## PROBLEM TO WORK ON:
Extend the blog post about the before/after for "The Emerald City," picking up after its last sentence.

Tuesday, March 13, 2012

New before/after: "The Emerald City"

Today's before/after is J.A. Beard's "The Emerald City," an urban fantasy story set in Seattle and loosely based on "The Wizard of Oz."

In this loose re-imagining of the Wizard of Oz, Kansas teen Gail Dorjee has tried to escape from the pain of her parents' death by retreating into a hard shell of anger and sarcasm.

When her aunt and uncle ship her off to an elite Seattle boarding school, Osland Academy, she spends her first day making enemies, including the school's most powerful clique, the Winged, and their leader, the ruthless Diana.

Social war and the school's uptight teachers are only mild annoyances. Mysterious phone outages, bizarre behavioral blocks, and strange incidents suggest Osland is focused on something much more sinister than education.

Now Gail has to survive at Osland with a pretty pathetic assortment of potential allies: her airhead roommate, a cowardly victim of the Winged, and maybe, just maybe, Diana's cold but handsome boyfriend, Nick.

When her parents die, teenager Gail Dorjee retreats into an angry, sarcastic shell. She hopes it will ease her pain, but all it gets her is a one-way trip from Kansas to a Seattle boarding school, the elite Osland Academy.

[Entries excerpted from a collection]
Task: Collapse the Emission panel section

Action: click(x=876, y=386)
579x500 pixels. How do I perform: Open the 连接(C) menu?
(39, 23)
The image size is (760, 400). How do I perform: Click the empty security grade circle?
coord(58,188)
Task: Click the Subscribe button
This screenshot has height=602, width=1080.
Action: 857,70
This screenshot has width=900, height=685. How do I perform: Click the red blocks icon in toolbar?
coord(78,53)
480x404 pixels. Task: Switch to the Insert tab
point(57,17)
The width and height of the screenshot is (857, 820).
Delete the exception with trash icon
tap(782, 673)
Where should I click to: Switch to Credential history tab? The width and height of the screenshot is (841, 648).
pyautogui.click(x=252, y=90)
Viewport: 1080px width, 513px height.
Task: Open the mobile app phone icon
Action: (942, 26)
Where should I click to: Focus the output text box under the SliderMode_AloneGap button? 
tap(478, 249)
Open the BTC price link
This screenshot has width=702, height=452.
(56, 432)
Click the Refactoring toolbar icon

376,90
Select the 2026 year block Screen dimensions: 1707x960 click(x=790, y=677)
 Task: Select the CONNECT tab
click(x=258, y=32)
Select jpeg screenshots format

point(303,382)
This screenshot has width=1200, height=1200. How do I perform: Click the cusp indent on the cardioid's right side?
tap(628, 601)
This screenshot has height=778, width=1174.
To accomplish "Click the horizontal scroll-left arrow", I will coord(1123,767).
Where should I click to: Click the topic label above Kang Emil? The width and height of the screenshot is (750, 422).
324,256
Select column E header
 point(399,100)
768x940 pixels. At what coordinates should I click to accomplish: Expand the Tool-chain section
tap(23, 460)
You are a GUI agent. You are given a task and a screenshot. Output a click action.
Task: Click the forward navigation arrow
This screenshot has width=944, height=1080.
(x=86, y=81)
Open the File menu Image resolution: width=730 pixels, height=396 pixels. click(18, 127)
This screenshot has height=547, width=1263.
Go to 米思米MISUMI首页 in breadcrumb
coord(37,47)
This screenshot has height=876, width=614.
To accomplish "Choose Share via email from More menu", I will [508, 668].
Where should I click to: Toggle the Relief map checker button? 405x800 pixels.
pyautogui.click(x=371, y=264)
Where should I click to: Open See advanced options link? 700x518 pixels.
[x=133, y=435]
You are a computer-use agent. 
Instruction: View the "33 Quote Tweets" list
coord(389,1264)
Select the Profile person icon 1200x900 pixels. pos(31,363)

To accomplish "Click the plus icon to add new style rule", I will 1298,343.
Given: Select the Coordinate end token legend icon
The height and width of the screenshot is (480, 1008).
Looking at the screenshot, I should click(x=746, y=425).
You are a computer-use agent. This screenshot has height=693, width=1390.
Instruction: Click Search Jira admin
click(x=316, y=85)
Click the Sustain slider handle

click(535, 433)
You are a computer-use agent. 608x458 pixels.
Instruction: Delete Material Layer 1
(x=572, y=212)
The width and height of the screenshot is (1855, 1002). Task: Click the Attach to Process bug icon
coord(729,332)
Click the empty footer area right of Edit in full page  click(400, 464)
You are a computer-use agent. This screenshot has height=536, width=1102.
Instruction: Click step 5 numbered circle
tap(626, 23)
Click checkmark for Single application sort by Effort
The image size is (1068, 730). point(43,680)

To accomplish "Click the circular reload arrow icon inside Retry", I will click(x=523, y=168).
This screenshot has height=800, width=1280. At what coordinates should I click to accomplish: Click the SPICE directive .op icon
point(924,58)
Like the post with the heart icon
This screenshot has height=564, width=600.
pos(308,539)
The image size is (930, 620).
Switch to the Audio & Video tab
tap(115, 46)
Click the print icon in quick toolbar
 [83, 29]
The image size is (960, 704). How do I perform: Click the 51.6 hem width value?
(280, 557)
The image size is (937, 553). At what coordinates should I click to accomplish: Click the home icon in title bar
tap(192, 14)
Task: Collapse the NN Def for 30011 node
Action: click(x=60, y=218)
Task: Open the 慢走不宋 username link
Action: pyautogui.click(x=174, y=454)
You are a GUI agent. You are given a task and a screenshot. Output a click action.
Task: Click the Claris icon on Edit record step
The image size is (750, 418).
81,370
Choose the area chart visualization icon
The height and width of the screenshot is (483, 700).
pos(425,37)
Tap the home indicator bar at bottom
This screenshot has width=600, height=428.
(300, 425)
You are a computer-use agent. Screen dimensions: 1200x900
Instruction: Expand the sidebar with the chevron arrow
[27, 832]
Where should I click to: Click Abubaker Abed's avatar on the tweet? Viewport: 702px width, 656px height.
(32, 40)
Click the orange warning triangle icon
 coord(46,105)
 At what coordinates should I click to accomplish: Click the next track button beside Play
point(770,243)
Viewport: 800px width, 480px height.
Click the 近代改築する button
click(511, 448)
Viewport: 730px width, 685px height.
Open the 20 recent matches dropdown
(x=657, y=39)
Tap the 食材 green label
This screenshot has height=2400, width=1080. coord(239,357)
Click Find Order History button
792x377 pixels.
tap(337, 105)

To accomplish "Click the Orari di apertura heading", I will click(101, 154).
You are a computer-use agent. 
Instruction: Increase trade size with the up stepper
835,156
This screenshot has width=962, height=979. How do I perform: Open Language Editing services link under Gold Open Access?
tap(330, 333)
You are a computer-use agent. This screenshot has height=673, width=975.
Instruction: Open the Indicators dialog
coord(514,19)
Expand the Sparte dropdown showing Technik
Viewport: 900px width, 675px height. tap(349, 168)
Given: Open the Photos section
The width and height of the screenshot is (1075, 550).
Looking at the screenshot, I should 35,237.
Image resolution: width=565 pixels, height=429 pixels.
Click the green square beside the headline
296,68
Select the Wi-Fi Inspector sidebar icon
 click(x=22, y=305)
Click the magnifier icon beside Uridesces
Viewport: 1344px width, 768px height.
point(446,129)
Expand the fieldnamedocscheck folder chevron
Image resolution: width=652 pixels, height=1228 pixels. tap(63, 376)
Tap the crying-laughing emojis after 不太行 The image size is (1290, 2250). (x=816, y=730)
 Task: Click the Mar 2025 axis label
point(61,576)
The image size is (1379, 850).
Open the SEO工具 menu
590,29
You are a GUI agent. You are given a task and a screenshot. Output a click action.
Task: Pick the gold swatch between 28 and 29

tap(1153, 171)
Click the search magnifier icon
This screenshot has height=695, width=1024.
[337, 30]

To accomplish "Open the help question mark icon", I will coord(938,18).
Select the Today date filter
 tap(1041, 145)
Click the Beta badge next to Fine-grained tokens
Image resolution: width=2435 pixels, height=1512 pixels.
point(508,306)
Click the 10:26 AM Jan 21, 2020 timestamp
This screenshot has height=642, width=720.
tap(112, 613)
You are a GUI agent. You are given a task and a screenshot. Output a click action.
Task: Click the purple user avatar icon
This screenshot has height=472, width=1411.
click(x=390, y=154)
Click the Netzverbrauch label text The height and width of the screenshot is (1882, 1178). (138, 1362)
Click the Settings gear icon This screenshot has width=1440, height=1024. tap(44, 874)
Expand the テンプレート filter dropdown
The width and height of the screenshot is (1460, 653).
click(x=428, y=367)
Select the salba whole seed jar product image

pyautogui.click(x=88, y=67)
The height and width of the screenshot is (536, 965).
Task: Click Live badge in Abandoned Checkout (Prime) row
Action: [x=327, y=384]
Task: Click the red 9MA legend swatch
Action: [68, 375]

## RESPONSE BOX:
As soon as she arrives, Gail clashes with Diana, the leader of the school's most powerful clique. The Winged make Gail's life hell until she finds allies: her airhead roommate; a cowardly fellow victim of the Winged; and, bit by bit, Diana's boyfriend--the seemingly heartless Nick.

Gail soon has bigger problems than Diana. One of her teachers hates her. Glasses shatter and fountains erupt around her. She can't swear no matter how hard she tries. An unseen force is keeping her on campus. And worst of all, she uncovers a plot that will give one person a precious gift at the cost of thousands of lives. Now Gail and her friends must stop the plot--not just to save lives, but to win a brain, the nerve, a heart and a home in this modern urban fantasy take on "The Wonderful Wizard of Oz."


  1. To all considering becoming a patient, note that she doesn't just re-write the blurb, she discusses you what she's doing and how the changes strengthen the blurb. So, you're also given the skills to write better blurbs in the future.

    Think about that. If you went to your mechanic, he wouldn't spend the time to carefully discuss how to fix your transmission yourself.

  2. Thanks, J.A.! That is actually my aim. I try to teach as well as rewrite.